Concrete and the cement used as a binder in it have been found one of the major contributors to climate change. Cement production accounted for 7% of all global carbon dioxide emissions in 2018, a ratio unlikely to decrease in coming decades as concrete remains one of the most often used resources on Earth. This has made creating a technology that prevents large quantities of carbon dioxide from entering the atmosphere when concrete is poured necessary, according to an article by the World Economic Forum.

Given the scale of the industry and its greenhouse gas emissions, technologies that can reinvent concrete could have profound impacts on climate change.

Experts have been designing the next generation of concrete technology that can reduce the construction industry’s carbon footprint and increase durability. This includes CO2-infused concrete that locks up greenhouse gases and can be stronger and even bendable.

Because about 80% of concrete’s carbon footprint comes from cement, researchers at the University of Michigan have been working to find substitute materials. Industrial by-products are now frequently used to reduce the amount of cement needed, and the resulting concrete can have significantly lower emissions because of that change. Alternative binders can also reduce cement use. One study found that using limestone and calcinated clay could reduce emissions by at least 20% while also cutting production costs.

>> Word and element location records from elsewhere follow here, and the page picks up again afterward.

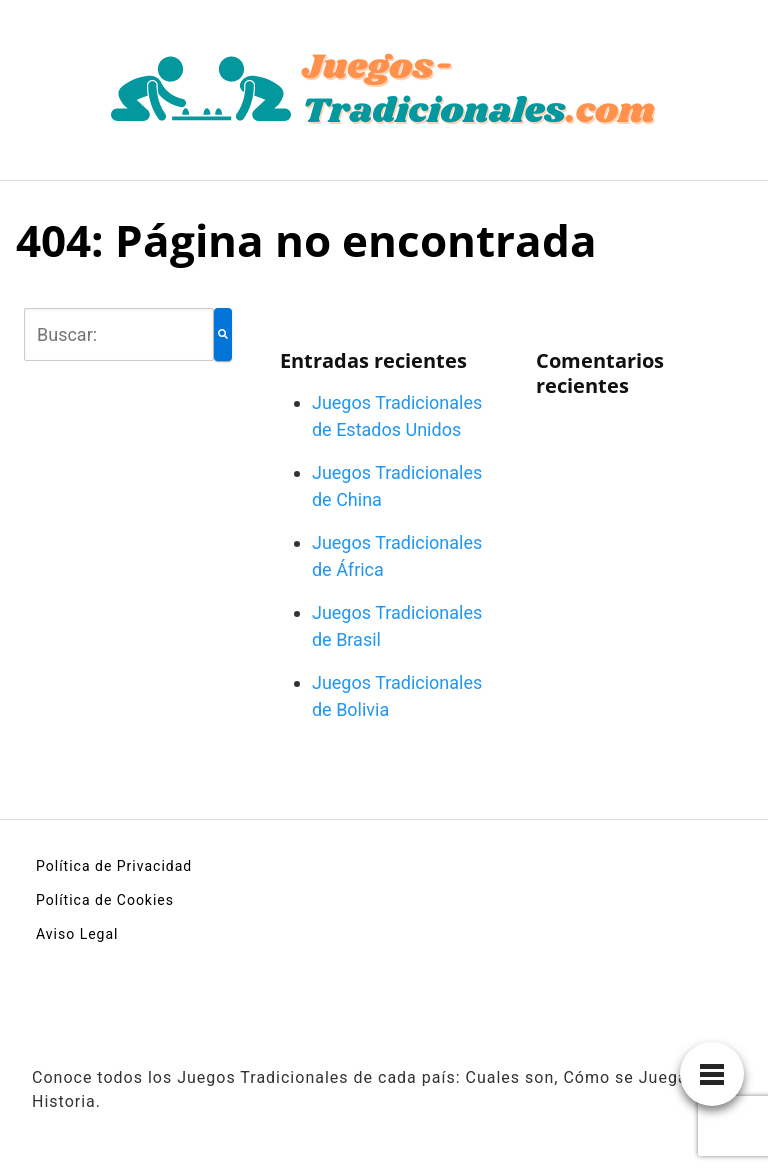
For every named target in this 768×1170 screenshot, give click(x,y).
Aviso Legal (77, 934)
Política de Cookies (105, 900)
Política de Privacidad (114, 866)
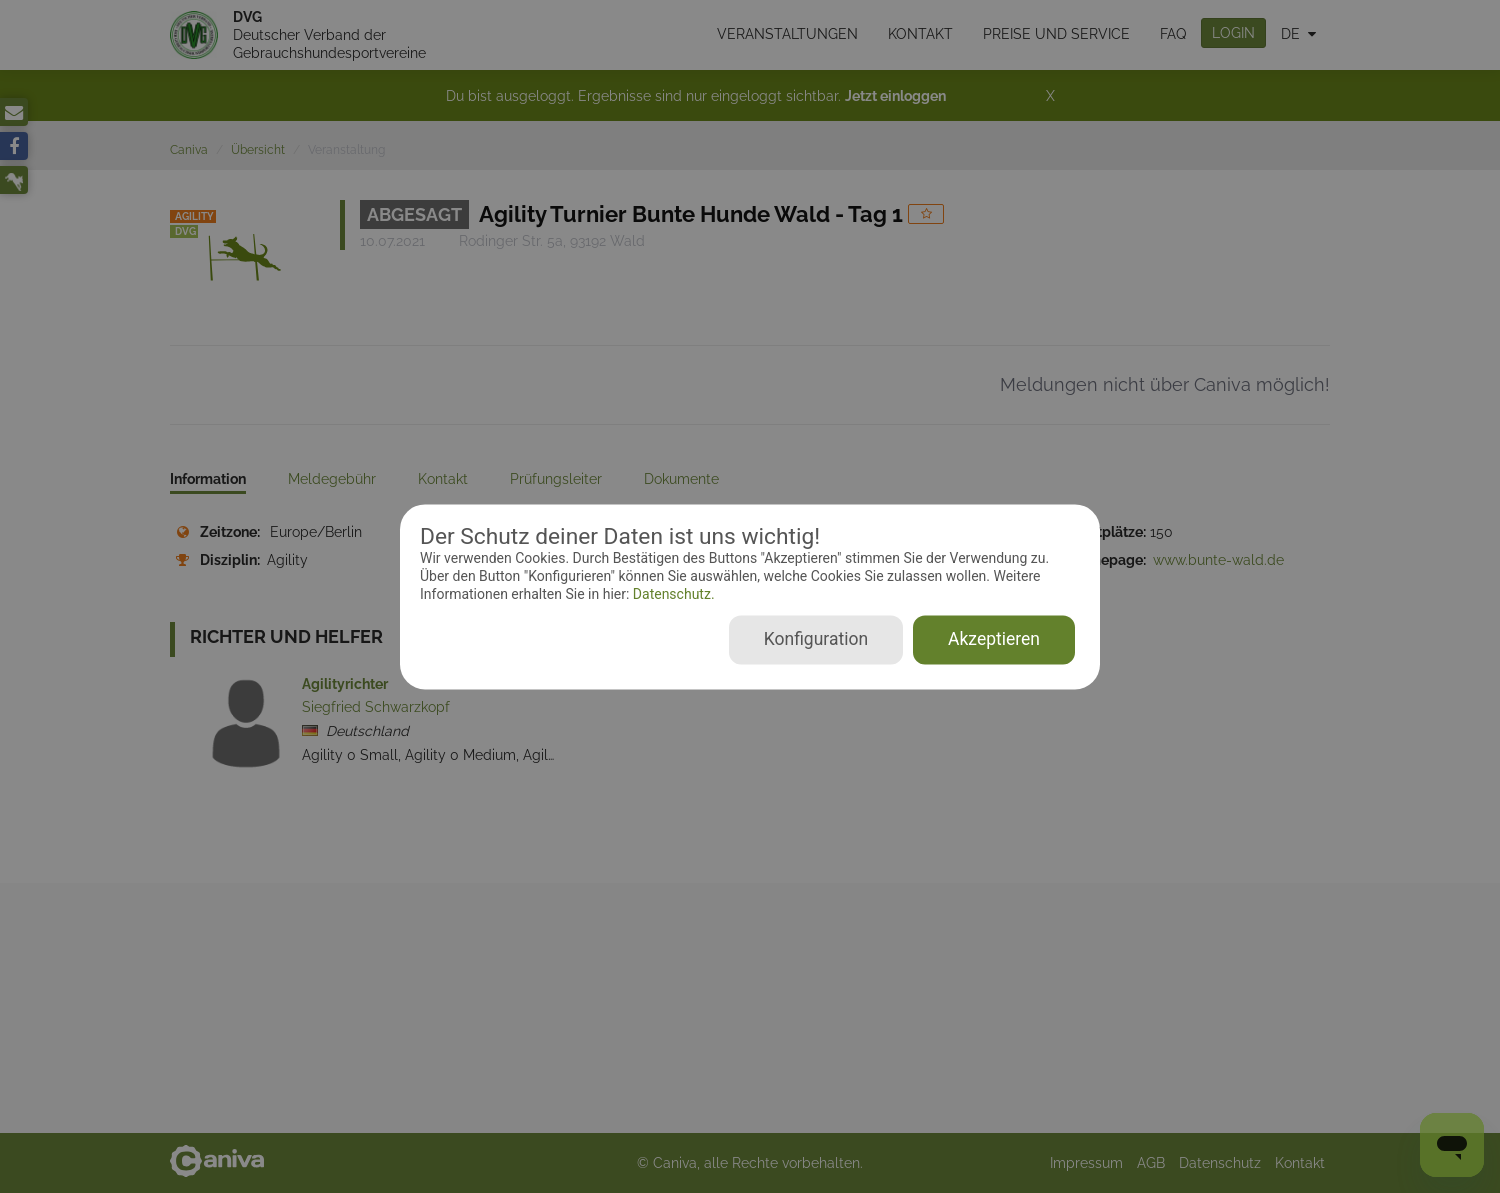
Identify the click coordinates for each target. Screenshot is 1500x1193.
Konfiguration (816, 639)
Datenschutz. (671, 595)
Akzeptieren (994, 639)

The newly developed composites produce a bendable concrete material that allows thinner, less brittle structures that require less steel reinforcement, further reducing related carbon emissions. The material can be engineered to maximize the amount of CO2 it can store by using smaller particles that readily react with CO2, turning it into mineral.

The CO2-based bendable concrete can be used for general buildings, water and energy infrastructure, as well as transportation infrastructure.  Bendable concrete was used in the 61-story Kitahama tower in Osaka, Japan.